Libreville, (GM) — Devant le refus assumé du candidat arrivé deuxième à l’élection présidentielle du 12 avril 2025 de soumettre ses comptes de campagne à son contrôle, la Cour des comptes vient de publier un communiqué de recadrage ce lundi 30 juin dans les colonnes du quotidien L’Union.
Dans cette communication signée de son Premier président, Alain-Christian Iyangui, la Haute juridiction financière rappelle les obligations légales qui incombent aux candidats aux élections politiques, en particulier en matière de dépôt des comptes de campagne. Cette intervention paraît faire suite à la récente déclaration fracassante d’Alain Claude Bilie-By-Nze, à travers laquelle il exprime son rejet catégorique de l’examen de ses comptes de campagne par cette institution.
Un rappel pour le moins vigoureux
Sans ambages, la Cour des comptes réitère les dispositions du Code électoral en vigueur depuis janvier 2025. En effet, s’appuyant sur l’article 368 de la Loi Organique n°001/2025, Alain Christian Iyangui indique que l’instance qu’il dirige et ses démembrements provinciaux sont bel et bien compétents pour juger de la régularité et de la sincérité des comptes de campagne de tout candidat aux différentes élections politiques, qu’ils soient financés par des fonds publics ou privés. Le Premier président de la Cour souligne que cette prérogative vise avant tout à garantir la moralisation de la vie publique, le respect du plafonnement des dépenses, la prévention du blanchiment de capitaux, ainsi que la lutte contre la corruption et les financements illicites.
Le dépôt des comptes : une obligation légale
Poursuivant son propos, la Cour insiste sur l’obligation « absolue », imposée par l’article 109 du Code électoral et le décret n°0111/PR/MIS du 14 février 2025, pour chaque candidat de produire un compte de campagne après le scrutin, y compris en l’absence de financement public. Ce compte permet à la juridiction financière de vérifier l’origine des fonds et prévenir les financements étrangers illégaux ; d’évaluer la sincérité des dépenses engagées d’assurer le respect des plafonds autorisés et de prévenir toute forme de corruption ou de conflit d’intérêt.

Sanctions encourues en cas de refus
Sur le plan répressif, la Cour liste les sanctions encourues par tout candidat qui refuse de se soumettre à ces exigences, à savoir :
– Une amende de 50.000 à 500.000 FCFA par mois pour dépôt tardif des comptes ;
– Une pénalité de 20.000 FCFA par mois et par injonction non respectée ;
– Une amende allant de 500.000 à 2.500.000 FCFA pour entrave à l’action de la Cour des comptes, sans préjudice de poursuites pénales.
Pire, la Cour dit se réserver le droit de proposer aux juridictions compétentes l’inéligibilité du candidat fautif pour une période de 5 à 10 ans, en application des articles 141 de la Loi n°11/94 et 371 du nouveau Code électoral.

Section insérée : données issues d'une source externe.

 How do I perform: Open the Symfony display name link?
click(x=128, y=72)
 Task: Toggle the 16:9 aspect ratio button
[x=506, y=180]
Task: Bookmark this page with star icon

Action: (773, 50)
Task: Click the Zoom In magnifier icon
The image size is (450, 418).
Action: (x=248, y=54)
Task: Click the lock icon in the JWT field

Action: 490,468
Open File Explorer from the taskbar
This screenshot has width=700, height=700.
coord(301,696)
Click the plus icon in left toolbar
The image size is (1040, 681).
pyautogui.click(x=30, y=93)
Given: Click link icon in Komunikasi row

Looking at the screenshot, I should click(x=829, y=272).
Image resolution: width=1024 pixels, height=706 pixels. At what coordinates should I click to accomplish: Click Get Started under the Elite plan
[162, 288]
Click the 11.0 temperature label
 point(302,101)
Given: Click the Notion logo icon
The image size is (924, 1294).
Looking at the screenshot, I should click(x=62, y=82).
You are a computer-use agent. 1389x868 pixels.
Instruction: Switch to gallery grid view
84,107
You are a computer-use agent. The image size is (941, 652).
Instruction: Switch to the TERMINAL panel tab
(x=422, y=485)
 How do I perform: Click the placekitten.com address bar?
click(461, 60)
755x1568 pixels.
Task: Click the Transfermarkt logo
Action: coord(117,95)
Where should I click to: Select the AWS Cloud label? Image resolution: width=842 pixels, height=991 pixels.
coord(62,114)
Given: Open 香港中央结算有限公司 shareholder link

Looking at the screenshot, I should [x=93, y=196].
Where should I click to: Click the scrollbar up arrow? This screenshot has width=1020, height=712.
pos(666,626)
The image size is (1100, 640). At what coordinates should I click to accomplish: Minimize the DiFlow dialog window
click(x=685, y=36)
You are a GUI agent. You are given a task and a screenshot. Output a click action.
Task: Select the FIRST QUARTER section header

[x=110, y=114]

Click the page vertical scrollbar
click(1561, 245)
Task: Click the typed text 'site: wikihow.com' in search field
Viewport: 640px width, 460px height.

Une réponse claire et un avertissement ferme aux candidats
Sans jamais le nommer directement, le communiqué apparaît clairement comme une réponse directe au dernier Premier ministre d’Ali Bongo, qui avait publiquement contesté la légitimité de la Cour à examiner ses comptes, arguant du caractère privé de ses ressources électorales. S’agissant de la dimension préventive de cette sortie, la Haute juridiction financière semble réitérer ici son engagement à protéger l’État de droit, en rappelant que nul n’est au-dessus des lois, surtout en matière de transparence et de probité publique.
Quoi qu’on puisse en penser par ailleurs, ce recadrage ouvre potentiellement la voie à une possible confrontation judiciaire entre ce leader politique et les juges financiers, notamment dans l’hypothèse qu’il maintienne son refus. Dans un contexte de réforme institutionnelle et de restauration de l’autorité publique sous la Cinquième République, cette affaire pourrait faire date et marquer un tournant historique au Gabon.